In the last decade, London has added almost 1.1 million people to the city. That means it accounts for one in every four people added to the UK’s population. Despite the stagnation of growth over pandemic recovery period, London’s population is still projected to increase over the next 25 years. Therefore, we have seen greater emphasis within planning and design strategy to accommodate this growth to create a city for all. The Mayor of London’s ‘Good Growth by Design’ guidance sets out 6 core pillars: 1) setting standards, 2) applying standards, 3) building capacity, 4) supporting diversity, 5) commissioning quality and 6) championing good growth. This initiative accompanied by The London Plan 2021, highlights a shift in policy to target good growth. Creating successful and sustainable growth in London requires a greater balance of spatial efficacy including higher density, mixed use development and social prosperity within local communities. If COVID-19 has taught us anything, it is to be equipped for the uncertain. We have to create resilient and adaptable cities to meet the changing needs of its inhabitants through strategic targeted policy and championing innovative high quality design.

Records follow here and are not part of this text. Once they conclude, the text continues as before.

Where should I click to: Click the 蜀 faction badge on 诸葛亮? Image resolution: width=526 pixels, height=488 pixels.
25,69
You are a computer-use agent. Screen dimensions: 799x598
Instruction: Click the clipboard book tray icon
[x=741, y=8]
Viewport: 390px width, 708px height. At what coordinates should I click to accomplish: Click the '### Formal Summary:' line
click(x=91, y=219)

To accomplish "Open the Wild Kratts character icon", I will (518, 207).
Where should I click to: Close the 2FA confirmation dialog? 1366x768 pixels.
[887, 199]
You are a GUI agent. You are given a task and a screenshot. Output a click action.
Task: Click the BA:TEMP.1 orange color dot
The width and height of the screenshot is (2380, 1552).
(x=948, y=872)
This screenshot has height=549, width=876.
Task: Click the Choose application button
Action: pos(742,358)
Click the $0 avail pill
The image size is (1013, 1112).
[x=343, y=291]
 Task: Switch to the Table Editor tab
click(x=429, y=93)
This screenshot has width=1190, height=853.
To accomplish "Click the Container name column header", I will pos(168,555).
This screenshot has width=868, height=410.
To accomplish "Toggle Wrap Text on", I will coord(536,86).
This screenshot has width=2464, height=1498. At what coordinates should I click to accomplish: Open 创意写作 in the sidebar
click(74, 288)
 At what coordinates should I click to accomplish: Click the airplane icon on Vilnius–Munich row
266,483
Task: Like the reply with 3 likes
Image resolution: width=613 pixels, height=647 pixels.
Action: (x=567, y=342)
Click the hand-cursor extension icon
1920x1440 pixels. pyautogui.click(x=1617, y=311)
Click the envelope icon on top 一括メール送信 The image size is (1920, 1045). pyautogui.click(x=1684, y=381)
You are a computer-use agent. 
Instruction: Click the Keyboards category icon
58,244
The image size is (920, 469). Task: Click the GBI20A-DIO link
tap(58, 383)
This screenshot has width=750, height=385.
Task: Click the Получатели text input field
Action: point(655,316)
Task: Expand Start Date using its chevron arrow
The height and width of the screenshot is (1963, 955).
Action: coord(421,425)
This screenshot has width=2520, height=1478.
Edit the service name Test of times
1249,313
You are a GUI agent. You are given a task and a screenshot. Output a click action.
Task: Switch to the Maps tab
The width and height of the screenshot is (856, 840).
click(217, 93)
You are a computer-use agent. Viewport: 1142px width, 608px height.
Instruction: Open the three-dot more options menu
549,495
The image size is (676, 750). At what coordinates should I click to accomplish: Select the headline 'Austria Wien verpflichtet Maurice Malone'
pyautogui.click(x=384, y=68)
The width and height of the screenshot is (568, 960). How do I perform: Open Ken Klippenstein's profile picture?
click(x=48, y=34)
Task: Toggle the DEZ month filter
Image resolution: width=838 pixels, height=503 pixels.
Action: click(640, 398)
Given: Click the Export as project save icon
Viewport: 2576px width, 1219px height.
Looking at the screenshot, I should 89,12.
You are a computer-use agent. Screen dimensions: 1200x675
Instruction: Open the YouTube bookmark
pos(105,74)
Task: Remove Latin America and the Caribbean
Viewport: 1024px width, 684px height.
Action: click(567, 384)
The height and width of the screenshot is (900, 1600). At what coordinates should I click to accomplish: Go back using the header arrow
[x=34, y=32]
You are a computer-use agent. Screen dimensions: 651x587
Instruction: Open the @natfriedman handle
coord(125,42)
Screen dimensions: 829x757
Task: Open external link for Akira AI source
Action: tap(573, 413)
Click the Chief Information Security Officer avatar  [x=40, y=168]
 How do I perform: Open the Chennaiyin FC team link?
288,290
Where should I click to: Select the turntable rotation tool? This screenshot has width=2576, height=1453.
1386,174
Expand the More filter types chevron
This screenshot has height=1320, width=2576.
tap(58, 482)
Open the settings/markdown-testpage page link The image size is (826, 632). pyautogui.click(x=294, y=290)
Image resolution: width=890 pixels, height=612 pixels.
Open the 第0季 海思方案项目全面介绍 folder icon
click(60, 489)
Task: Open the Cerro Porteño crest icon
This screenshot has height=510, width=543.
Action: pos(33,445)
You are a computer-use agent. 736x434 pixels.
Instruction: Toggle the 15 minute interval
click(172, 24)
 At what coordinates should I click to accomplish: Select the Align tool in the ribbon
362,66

London’s urban planners must use now and 2022 to make sure our city is fit for many futures. The Mayor of London said that “The 15-minute city concept invites us to imagine thriving local areas with easily accessible jobs and services; better street space and active travel; and greener and more resilient communities”. I agree. Achieving a truly connected city will not be easy: significant barriers will need to be addressed and overcome such as changing any layout for retail provision if it is too sprawling; creating new green public spaces which will need development consent; working with different organisations to make sure that pedestrianisation is extended; that walking and cycling routes are created but are also not disjointed; missing uses (such as culture) need to be identified and secured; and more flexible workspaces need to be introduced. Urban planners will have to take bold decisions, have real determination but there must be by everyone involved collective responsibility.